Chinese Premier Li Keqiang said recently that he would take “timely downgrading” measures to provide more loans to enterprises to ensure economic operation. Experts analyze that China’s economy continues to plummet, and this move by the authorities shows that they are already worried about the economic downturn.
Li Keqiang warned China’s economy one after another
In the afternoon of Dec. 3, Li Keqiang held a video meeting with International Monetary Fund (IMF) Managing Director Kristalina Georgieva in Zhongnanhai’s Ziguang Pavilion. He said that in order to ensure the stable operation of China’s economy, he would take the measure of “timely downgrading”.
The “timely downgrade” is a measure taken to hedge against the downward pressure on China’s economy, which means that the government will provide more monetary loans to the market in order to stimulate the economy by borrowing.
Zhang Zhiwei, chief economist at BUPA Capital Management, told Reuters on 4 December: “The downside cycle will not be reversed by the RRR cut alone, and the future of the economic cycle depends on the strength of fiscal policy support and whether real estate policy will be fine-tuned.”
On December 3, 2021, Communist Party Premier Li Keqiang said he would take “timely downgrading” measures to ensure China’s economic performance. Li Keqiang is pictured at the Great Hall in Beijing on May 5, 2021.
Earlier, Nomura Securities Chief China Economist Lu Ting pointed out in a research report released in November that a series of recent meetings and policy reports by the Chinese Communist Party showed that the authorities are starting to worry about economic growth and have taken action to adjust their policy stance to avoid a further decline in economic growth.
China delivered poor economic data in the third quarter, with GDP (gross domestic product) growth of just 4.9 percent year-on-year, well below expectations and a 3 percentage point slowdown from the second quarter.

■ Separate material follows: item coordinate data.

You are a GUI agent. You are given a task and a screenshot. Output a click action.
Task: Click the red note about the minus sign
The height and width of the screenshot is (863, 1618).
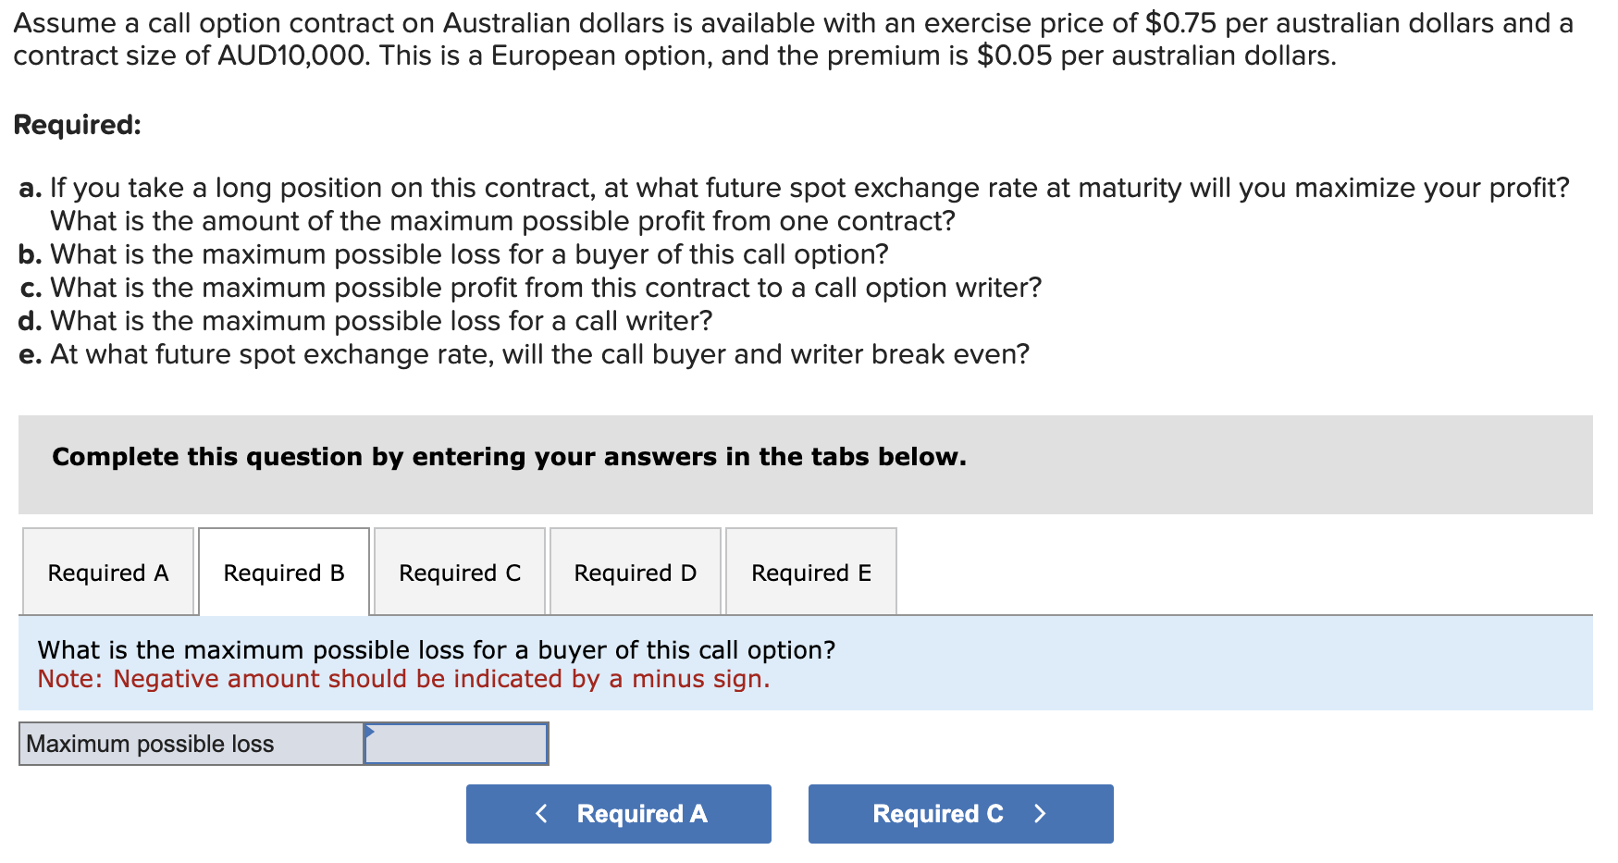tap(403, 679)
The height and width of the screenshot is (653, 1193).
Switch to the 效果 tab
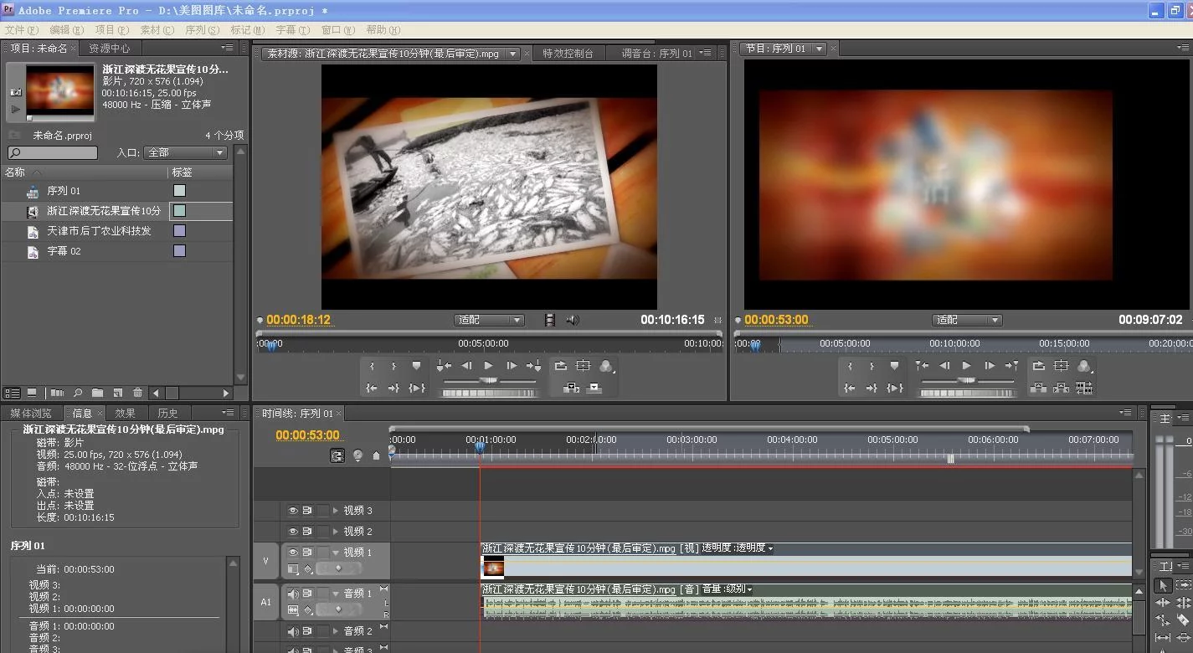pyautogui.click(x=125, y=413)
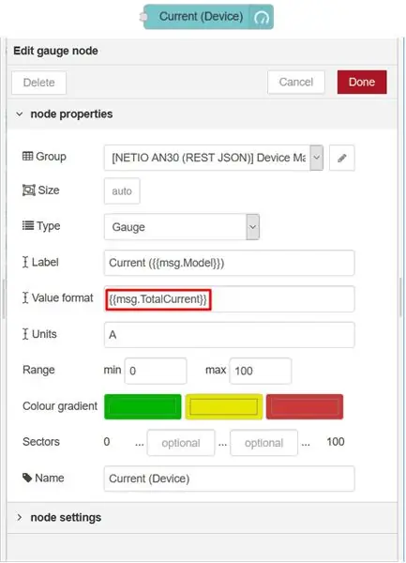Click the Delete button
This screenshot has width=406, height=563.
pos(38,83)
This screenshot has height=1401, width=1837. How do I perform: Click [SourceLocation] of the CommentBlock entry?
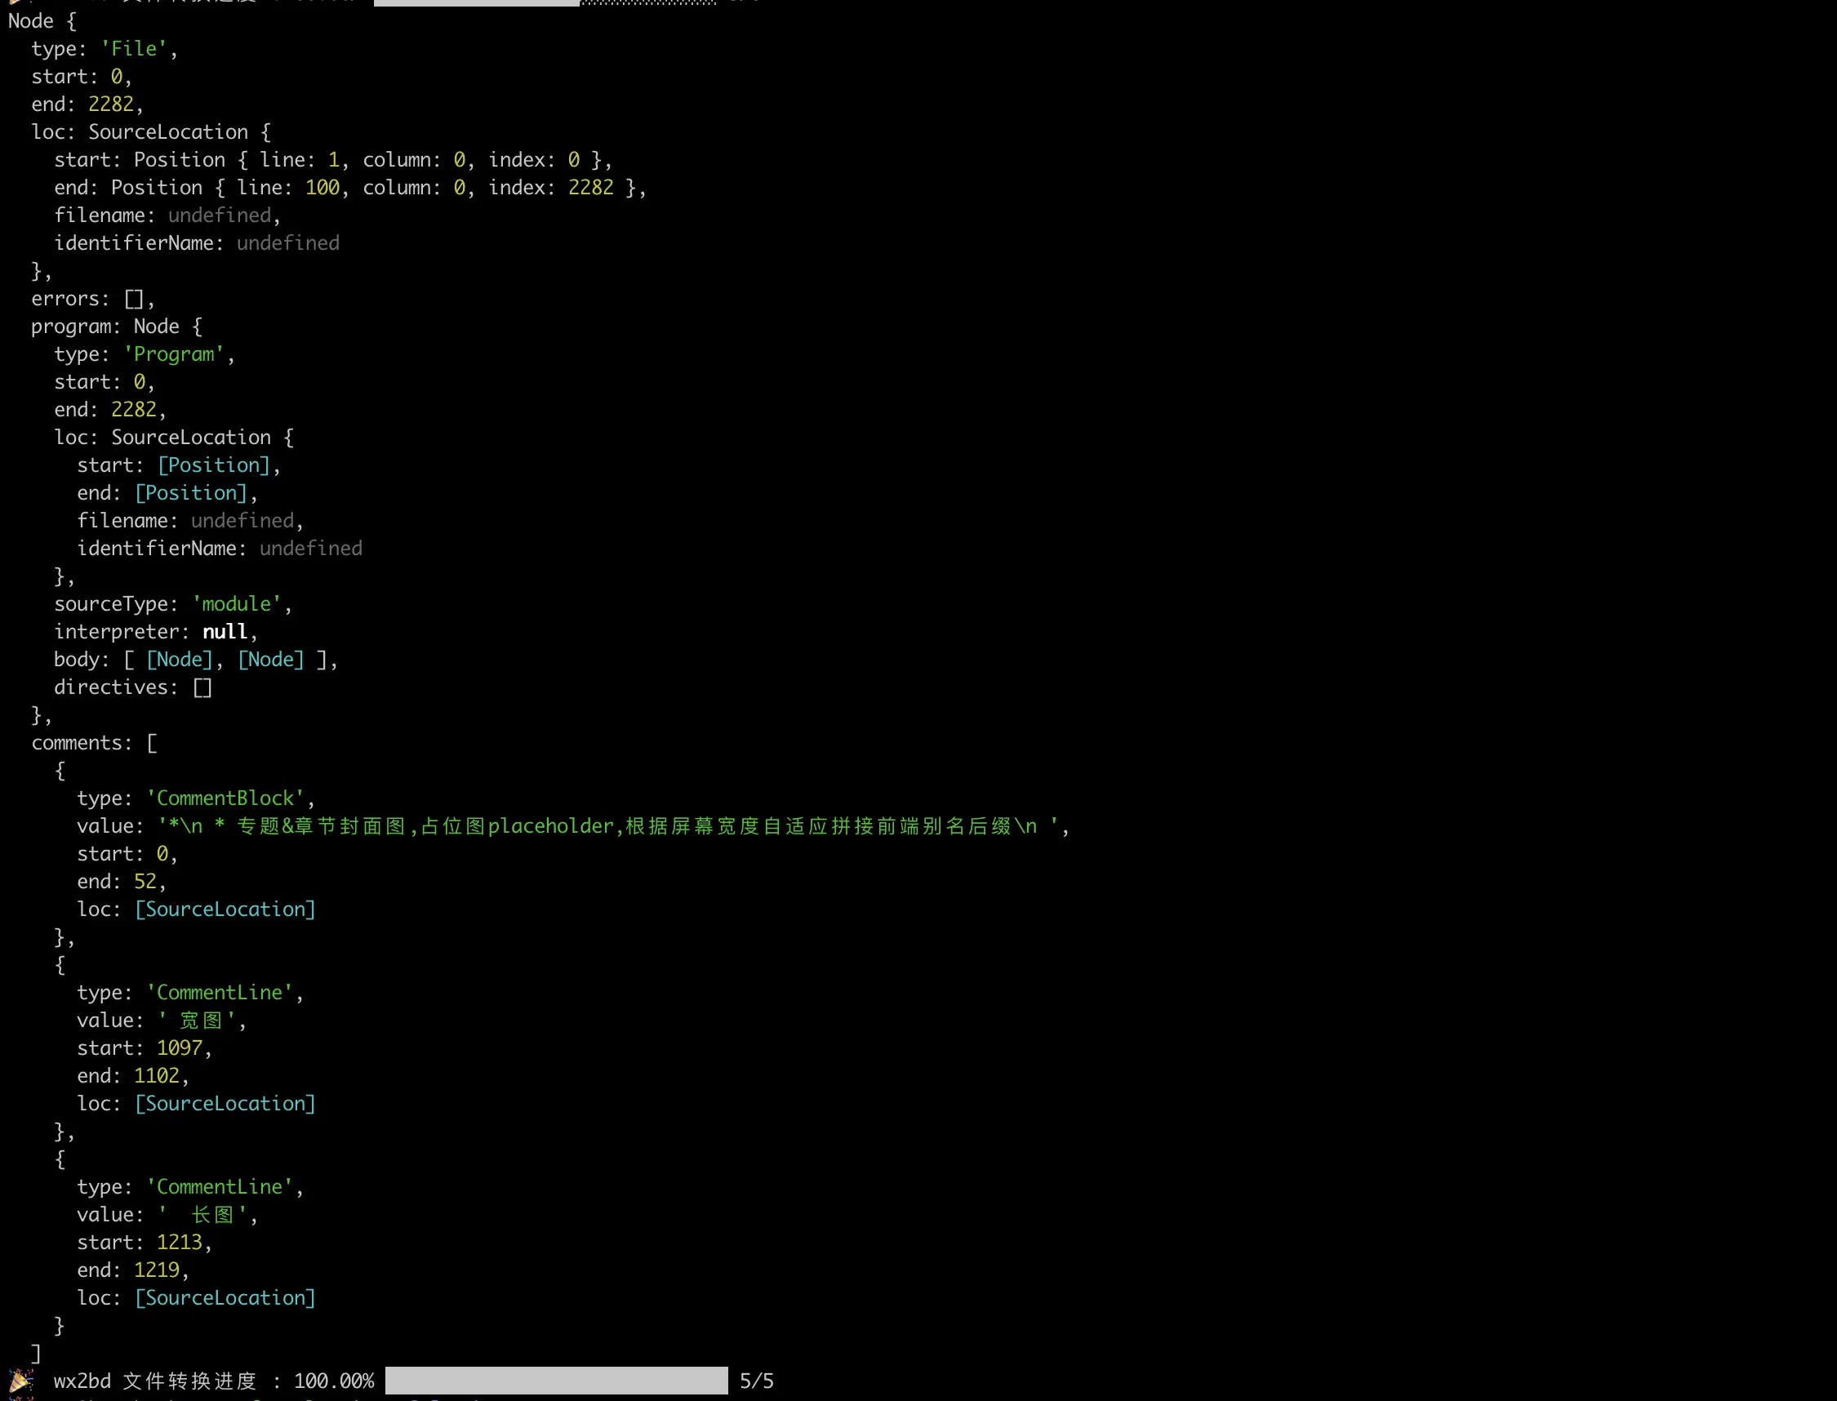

Lu Ting expects the Communist Party will soon inject more monetary loans into the market to counteract the growing downward pressure on the economy. However, China’s economy may still not be effectively boosted by many factors, including the epidemic, the CCP’s policy of zeroing out epidemic prevention, the risk of power shortages, weak real estate and slowing export momentum.
In the third quarter monetary policy report, the Central Bank of the Communist Party of China wrote that China’s economy is under new downward pressure, and it is more difficult to achieve the “six stability” and “six protection”.
Li Keqiang, who is in charge of the economy, recently issued several warnings, and he bluntly said at a seminar for entrepreneurs on November 19 that China’s economy is currently facing many challenges to run smoothly, and that the economy should “climb over the hurdles”.
Three days later, Li Keqiang hosted a forum of some local government leaders in Shanghai, once again mentioned that the domestic and international environment in the increase in unstable factors, the economy is facing new downward pressure. He asked localities to continue to do a good job of standing epidemic prevention and control to prevent and resolve risks.
The Chinese Communist Party’s debt to stimulate the economy is caught in a vicious circle
At present, the only way for the Chinese Communist Party to stimulate economic growth is to continue issuing debt. However, China’s huge debt problem has long raised international concerns. Many economists say that China’s economic growth is essentially a bubble economy based on huge debt.
Since the trade war and the outbreak of the Chinese Communist Party virus, China’s economy has continued to decline and the debt problem has become more and more pronounced. Taiwan’s Business Times reported on Nov. 10 that Chinese real estate giant Evergrande Group is in a debt crisis and faltering, a microcosm of the Chinese economy.
Data from the Ministry of Finance of the Communist Party of China (CPC) on Nov. 23 showed that from January to October 2021, the CPC issued 6,491.6 billion yuan (RMB, same below) of local government bonds, up from 6.44 trillion yuan for the whole of last year, setting a new record high.
By the end of October 2021, the CCP’s local government debt balance was close to 30 trillion yuan.
According to Goldman Sachs’ estimates, the hidden debt of local governments in the CCP is as high as 53 trillion yuan, equivalent to 52% of China’s annual gross national product (GDP).
Goldman Sachs’ research found that about 60% of the amount raised from debt issuance by China’s local financing platforms was used to repay maturing debt, rather than for new investment. This suggests that China’s local governments are borrowing new debt to pay off old debt, and the debt snowball is getting bigger and bigger in a vicious cycle.